Abstract

Patients with mild traumatic brain injury (mTBI) on anticoagulants have an increased risk of intracranial hemorrhage (ICH). However, consensus is lacking on whether to admit them after normal initial cranial CT. We evaluated the yield of 24-h neurological observation. Retrospective multicenter study including adult patients admitted over a 5-year period with mTBI on anticoagulation [therapeutic dose heparin, direct oral anticoagulant, or vitamin K antagonist (VKA) with international normalized ratio (INR)≥1.7] and reportedly normal cranial CT obtained within 24h after trauma. Primary endpoint was symptomatic ICH within 24h of injury. Literature on delayed ICH in patients with mTBI and anticoagulation use was reviewed.
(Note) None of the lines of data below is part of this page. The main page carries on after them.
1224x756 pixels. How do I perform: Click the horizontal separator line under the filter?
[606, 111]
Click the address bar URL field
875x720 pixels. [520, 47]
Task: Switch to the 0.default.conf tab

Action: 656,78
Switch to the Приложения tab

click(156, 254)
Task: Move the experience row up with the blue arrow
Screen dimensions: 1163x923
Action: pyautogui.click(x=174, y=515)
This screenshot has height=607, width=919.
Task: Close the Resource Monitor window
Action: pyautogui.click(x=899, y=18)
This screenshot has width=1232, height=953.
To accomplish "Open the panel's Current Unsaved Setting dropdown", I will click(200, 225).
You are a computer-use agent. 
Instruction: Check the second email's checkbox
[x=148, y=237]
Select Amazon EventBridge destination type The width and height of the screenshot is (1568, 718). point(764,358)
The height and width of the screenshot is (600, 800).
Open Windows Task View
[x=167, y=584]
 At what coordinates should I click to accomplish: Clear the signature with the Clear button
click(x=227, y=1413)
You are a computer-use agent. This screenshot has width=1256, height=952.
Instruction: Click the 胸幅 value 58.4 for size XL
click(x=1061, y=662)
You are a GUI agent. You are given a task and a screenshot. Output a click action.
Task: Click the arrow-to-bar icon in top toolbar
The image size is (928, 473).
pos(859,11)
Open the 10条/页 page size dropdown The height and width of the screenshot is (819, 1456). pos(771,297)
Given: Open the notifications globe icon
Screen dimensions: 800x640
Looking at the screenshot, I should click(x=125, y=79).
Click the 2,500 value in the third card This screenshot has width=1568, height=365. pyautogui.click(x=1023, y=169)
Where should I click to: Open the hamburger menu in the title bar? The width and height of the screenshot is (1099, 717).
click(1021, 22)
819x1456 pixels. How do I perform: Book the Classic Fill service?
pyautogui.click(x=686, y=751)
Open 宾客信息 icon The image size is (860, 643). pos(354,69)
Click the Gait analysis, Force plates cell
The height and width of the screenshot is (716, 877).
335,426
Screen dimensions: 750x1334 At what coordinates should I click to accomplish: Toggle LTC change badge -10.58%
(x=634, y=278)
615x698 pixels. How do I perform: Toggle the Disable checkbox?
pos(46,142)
Of 17.643 mTBI patients, 905 met the inclusion criteria (median age 82years). 97% used VKA (median INR 2.9). None developed delayed ICH within 24h. Nine patients deteriorated neurologically due to ICH, four within 24h (0.4%, 95% CI 0.1-1.2) and five on day 2, 18, 22, 36 and 52, respectively. In six patients, including all four that developed symptoms within 24h, ICH was found upon reevaluation of initial imaging. The meta-analysis comprised of 9 studies with data from 2885 patients. The estimated pooled proportion of symptomatic delayed ICH or delayed diagnosis of ICH within 24h was 0.2% (95% CI 0.0-0.5). Delayed (diagnosis of) ICH within 24h is very rare in mTBI patients on anticoagulants after reportedly normal initial CT. Routine hospitalization of these patients seems unwarranted when the initial cranial CT is scrupulously evaluated.